Losing 'Mr. Nashville'

On Thursday night, while the world was watching to see who might win or lose the White House, we all lost Rick Regen.

If you were fortunate to know Rick, you were lucky in a lot of ways. You got to know what joy was, and also commitment and good spirit and true friendship. And you experienced what an unalloyed belief in the city was – and the value of good neighbors and helping hands and knowing how to organize them.

Rick Regen was an extraordinary Nashvillian. He was a big man with a big magnetic smile that you remembered. Friends who knew him used lots of big adjectives to describe him, all positive words. He was a businessman, but in his presence you quickly learned that the causes Rick embraced were never about the mundane impulses of pecuniary profit – which characterize so much of this metropolis now – but of civic spirit and how to generate more of it, of the future and what a good one might look like.

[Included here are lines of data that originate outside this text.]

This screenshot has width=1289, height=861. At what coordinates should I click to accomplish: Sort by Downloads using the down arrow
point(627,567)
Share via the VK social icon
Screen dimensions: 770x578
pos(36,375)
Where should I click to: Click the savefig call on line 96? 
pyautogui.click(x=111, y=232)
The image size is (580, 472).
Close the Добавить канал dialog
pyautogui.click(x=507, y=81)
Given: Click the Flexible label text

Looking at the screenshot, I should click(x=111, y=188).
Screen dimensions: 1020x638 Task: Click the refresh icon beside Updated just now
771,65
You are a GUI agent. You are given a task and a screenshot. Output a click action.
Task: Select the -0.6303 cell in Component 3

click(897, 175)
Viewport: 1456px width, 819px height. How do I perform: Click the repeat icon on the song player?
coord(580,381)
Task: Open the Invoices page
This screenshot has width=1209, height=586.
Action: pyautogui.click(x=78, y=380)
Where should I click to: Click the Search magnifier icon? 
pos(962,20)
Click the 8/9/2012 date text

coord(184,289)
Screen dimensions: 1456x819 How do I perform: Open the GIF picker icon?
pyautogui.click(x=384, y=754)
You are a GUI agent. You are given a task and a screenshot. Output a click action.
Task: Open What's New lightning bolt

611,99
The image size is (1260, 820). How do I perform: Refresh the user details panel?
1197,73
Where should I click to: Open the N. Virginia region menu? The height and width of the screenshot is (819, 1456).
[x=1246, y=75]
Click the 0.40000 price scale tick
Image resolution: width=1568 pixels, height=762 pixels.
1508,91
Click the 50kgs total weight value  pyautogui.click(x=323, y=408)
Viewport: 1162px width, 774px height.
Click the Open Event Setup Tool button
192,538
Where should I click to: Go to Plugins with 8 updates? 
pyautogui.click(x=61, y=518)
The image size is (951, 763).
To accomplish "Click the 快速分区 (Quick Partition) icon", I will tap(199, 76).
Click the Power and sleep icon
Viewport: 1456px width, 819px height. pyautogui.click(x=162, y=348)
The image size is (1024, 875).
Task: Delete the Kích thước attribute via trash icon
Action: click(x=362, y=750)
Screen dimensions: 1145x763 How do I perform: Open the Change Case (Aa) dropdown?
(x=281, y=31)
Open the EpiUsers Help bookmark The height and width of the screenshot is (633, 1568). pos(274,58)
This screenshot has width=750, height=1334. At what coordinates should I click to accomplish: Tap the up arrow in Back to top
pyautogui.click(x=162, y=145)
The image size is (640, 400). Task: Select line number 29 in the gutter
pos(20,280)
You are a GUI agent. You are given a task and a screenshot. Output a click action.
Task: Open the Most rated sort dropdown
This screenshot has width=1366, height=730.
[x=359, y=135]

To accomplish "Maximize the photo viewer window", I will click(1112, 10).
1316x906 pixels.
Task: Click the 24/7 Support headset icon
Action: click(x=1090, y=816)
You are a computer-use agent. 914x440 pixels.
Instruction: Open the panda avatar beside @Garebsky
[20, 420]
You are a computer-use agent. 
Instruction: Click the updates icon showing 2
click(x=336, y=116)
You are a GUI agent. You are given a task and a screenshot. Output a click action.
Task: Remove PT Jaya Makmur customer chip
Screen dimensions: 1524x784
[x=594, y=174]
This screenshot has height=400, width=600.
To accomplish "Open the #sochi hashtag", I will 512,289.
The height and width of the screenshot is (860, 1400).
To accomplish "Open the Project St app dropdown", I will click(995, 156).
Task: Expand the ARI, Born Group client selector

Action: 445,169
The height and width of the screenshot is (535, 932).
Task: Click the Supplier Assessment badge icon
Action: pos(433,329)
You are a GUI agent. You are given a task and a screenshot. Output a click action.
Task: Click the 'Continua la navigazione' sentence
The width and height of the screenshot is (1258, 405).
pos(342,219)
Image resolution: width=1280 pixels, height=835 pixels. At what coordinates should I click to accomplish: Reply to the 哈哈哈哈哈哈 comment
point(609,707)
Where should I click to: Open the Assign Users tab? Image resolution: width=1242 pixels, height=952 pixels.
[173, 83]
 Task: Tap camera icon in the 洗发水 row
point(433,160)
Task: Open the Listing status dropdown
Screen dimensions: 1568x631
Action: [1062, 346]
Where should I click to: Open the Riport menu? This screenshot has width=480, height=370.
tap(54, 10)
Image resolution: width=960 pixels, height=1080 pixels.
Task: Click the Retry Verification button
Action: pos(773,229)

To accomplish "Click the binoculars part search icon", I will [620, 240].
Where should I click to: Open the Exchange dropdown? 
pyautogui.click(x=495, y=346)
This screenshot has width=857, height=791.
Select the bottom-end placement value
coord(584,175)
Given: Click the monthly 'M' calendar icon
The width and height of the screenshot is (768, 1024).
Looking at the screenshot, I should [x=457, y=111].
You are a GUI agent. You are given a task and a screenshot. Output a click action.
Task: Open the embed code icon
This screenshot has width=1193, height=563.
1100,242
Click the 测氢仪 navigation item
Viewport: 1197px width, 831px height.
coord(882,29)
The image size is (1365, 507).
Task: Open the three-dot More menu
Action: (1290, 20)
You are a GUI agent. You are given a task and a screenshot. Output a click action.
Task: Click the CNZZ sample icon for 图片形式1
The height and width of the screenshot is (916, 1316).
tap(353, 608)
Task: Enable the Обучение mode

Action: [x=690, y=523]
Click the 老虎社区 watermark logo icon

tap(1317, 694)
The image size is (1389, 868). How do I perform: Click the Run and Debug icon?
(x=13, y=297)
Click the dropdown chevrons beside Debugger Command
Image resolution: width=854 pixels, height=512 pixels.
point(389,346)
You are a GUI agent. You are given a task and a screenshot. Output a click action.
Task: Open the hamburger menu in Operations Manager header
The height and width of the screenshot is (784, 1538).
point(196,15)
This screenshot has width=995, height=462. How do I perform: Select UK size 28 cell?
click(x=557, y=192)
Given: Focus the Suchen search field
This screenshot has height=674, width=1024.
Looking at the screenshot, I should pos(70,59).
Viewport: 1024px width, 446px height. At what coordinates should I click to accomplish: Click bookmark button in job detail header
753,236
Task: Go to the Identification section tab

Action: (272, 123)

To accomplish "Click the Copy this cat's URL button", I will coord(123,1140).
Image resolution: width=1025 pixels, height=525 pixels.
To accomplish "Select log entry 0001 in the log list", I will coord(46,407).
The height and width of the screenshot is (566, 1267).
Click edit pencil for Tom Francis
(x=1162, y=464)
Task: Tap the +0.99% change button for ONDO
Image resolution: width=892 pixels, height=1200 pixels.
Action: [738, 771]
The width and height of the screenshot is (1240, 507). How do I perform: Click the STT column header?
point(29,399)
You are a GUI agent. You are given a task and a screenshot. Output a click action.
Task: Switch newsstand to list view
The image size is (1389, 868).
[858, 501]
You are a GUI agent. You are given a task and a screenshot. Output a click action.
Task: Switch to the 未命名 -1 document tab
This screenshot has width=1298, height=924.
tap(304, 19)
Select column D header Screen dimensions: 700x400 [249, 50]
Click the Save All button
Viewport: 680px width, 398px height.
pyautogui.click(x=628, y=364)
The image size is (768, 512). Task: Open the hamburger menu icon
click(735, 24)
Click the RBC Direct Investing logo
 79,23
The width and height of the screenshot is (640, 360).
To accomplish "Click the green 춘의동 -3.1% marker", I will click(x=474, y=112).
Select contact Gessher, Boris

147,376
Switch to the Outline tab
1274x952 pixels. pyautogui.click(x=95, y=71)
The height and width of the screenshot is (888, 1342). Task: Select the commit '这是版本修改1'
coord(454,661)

We usually met up with Rick in the happiest of contexts: There campaigns to bring the NFL or the NHL to Nashville. Or his many efforts, with many other good folks, to boost our appreciation of sports in general and all the teams and high spirits, whether amateur or pro, from the Clinic Bowl to Music City Bowl. 

But I quickly learned that Rick was much more than a sports booster. He was part of the soul of our city, a dedicated true citizen, eager to pitch in, and advocate for what athletics can do for us all, young and old. When Rick was involved, it was always about something larger than yourself.

Some three years ago, I was digging into my research on the rise of our modern Nashville. I spoke with certain leaders in business, government, and community activism for their memories on how, for instance, the Nashville Predators and Tennessee Titans came to be. Of all the authorities I interviewed – mayors, governors, captains of industry – none was more helpful than my friend Rick.

Rick Regen, second from right, celebrates the citywide victory of the NFL Yes! campaign of 1996 with Dick Darr, Robin Fuller, and Mike McClure of the Houston Oilers organization.

Rick Regen, second from right, celebrates the citywide victory of the NFL Yes! campaign of 1996 with Dick Darr, Robin Fuller, and Mike McClure of the Houston Oilers organization.

One of his memories was especially poignant: He recalled the day, in April 1997, when the NHL Expansion Committee came to town to have a look at our new (but then empty) downtown arena. A decisive moment came at the very end of that building tour.

As the visiting VIPs approached the exits at Fifth and Broadway, they were met by a jubilant throng of hockey fans that one reporter estimated at between 2,500 and 3,000. These fans crowded around an immense red carpet, many of them wearing faded jerseys of old favorite NHL teams of northern cities - the Blackhawks, Red Devils, Maple Leafs - whom they had cheered in earlier homes.

“It was crazy,” Rick, who helped organize that spectacle, told me. “The place erupted. When we opened the doors, the roar of the crowd just came in and echoed off the walls.” 

What Rick and his fellow volunteers had known was that many who joined this cheering throng were relatively new Tennesseans, the autoworkers who ten years earlier had relocated to middle Tennessee to join Nissan and General Motors here. Arriving here for new jobs from Detroit, Cleveland and other hockey towns of the industrial Midwest, they had brought with them cherished team jerseys of those favorite franchises, but had them put them away. There was nowhere here to sport them.

On this day, by the time the league’s decision-makers finished their building tour, these displaced hockey fans had responded in great numbers to a call from Rick Regen. They were ready, he knew, to cheer again. And on this day they did so, loudly.

“When we opened those doors,” Rick told me, remembering an organizing job well done, with a gleam in his eye and that broad smile across his face, “we proved to the NHL owners we could be a hockey town.”